» **Passage shown**:

== Segment start ==

Some of my dear readers were introduced to polarimetry on Friday. A hallway conversation after the lab involved two isomers of the type that can be distinguished by their rotation of plane-polarized light. Both compounds are recognized by us for their tastes. They are the (+) or dextrorotatory isomer called R-carvone and (-) or levorotatory S-Carvone.

Both share the same connectivity and the same molecular formula and while both contain several double bonds, they are not geometric "cis-trans" isomers of one another.

The dextrorotatory isomer is a major substituent in caroway, and is also present in some quantity in dill and in the peel of mandarin oranges. Which I love, by the way. Which are in season, by the way. Get them now because they are seasonable! consider it a chemistry research project.

The levorotatory isomer is a major oil in spearmint. Yep, that's different than caraway or dill, in my book. I have heard however that some people are unable to distinguish between these two substances.

That's a curiosity to me, since the proteins that mediate our chemical senses...smell and taste....are almost always themselves able to clearly distinguish these types of isomers.

These substances are also great examples of terpenes, which I'd love to describe but will have to save for another post.

As always, there is more you can read at Wikipedia.

== Segment end ==

» **Given information**:
== Segment start ==

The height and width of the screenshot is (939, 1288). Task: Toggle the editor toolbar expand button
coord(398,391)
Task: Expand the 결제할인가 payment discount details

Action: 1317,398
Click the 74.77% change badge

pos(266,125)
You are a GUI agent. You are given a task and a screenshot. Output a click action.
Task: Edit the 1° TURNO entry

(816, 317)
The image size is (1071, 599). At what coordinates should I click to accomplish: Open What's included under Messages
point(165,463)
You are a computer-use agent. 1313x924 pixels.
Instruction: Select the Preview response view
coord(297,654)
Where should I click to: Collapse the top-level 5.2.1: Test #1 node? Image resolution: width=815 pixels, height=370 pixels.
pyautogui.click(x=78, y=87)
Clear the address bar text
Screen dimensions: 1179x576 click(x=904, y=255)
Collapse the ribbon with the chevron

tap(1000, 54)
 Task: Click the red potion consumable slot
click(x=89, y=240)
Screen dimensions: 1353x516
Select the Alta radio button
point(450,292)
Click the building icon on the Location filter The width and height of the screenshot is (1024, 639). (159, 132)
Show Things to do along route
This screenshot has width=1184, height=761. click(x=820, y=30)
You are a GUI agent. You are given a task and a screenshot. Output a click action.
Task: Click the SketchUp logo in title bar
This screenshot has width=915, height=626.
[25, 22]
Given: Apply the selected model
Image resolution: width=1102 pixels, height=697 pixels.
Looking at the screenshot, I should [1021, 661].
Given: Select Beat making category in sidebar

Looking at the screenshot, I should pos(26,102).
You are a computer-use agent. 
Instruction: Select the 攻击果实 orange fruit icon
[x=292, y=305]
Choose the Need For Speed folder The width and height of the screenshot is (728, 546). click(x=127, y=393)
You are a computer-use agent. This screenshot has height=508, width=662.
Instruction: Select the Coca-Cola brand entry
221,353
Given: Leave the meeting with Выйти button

== Segment end ==

» **Action item A**:
Answer these from the carvone passage:
(i) Which isomer is a major oil in spearmint?
(ii) Besides caraway and dill, where else is the dextrorotatory isomer present?
(iii) What class of substances are both compounds named as great examples of?
» **Action item B**:
Echo the stretch of the carvone passage from "The dextrorotatory isomer" through "these two substances.".
» **Action item C**:
Proceed with the carvone passage from where it stops.
The entries have nothing to do with the carvone passage.

» **Response A**:
(i) The levorotatory isomer, S-carvone.
(ii) The peel of mandarin oranges.
(iii) Terpenes.

» **Response B**:
The dextrorotatory isomer is a major substituent in caroway, and is also present in some quantity in dill and in the peel of mandarin oranges. Which I love, by the way. Which are in season, by the way. Get them now because they are seasonable! consider it a chemistry research project.

The levorotatory isomer is a major oil in spearmint. Yep, that's different than caraway or dill, in my book. I have heard however that some people are unable to distinguish between these two substances.

» **Response C**:
Tuesday, December 2, 2008

a couple of quick plugs

...for the links I have listed in the upper-right hand corner of this page, under "Stuff I like."

In The Pipeline has been a fascinating read for me, both because it offers up some challenging chemistry and also because it provides great insight into the process of drug discovery. If you're interested, look at it. If you find the articles are difficult, scan through a few and I think you'll learn to appreciate it for that other reason. It's an insider's view of the pharmaceutical industry.

Molecule of the Day is just plain fun, and yields a little inspiration for paying attention to Ochem on any given day.

Sightline is both a news outlet and a link to a blog I like to read, called The Daily Score. The focus is energy and sustainability issues in the Northwest US and SW Canada.

TED is unexplainable. Just check it out and enjoy the streaming video. There's so much there that's good I don't even know where to start.

Science in the News is a daily News roundup that provides me with most of the Science-related stories that make the National News, and many local papers. It's my first source of Science-related news stories.

Go ahead, check them out. Links are right there in front of you, to the right of this post.

spinning vinyl

I have an old turntable in my attic. And I still have my old LP records, including some real classics from the 80s, and at least one especially-expensive high-quality pressed album. It's Pink Floyd's Wish You Were Here. Oh, and I have an EP of Kraftwerk's Tour de France. Great stuff, though I haven't played them for years.

Vinyl records are pressed PVC, or polyvinyl chloride. PVC is a polymer made from a monomer called vinyl chloride, which has the formula CH2CHCl. The alkene polymerizes by an acid-catalyzed addition mechanism to produce long chains. The "vinyl" part of the name is straight from the chemist's lexicon: vinyl means the chlorine is directly connected to the sp2-hybridized carbon.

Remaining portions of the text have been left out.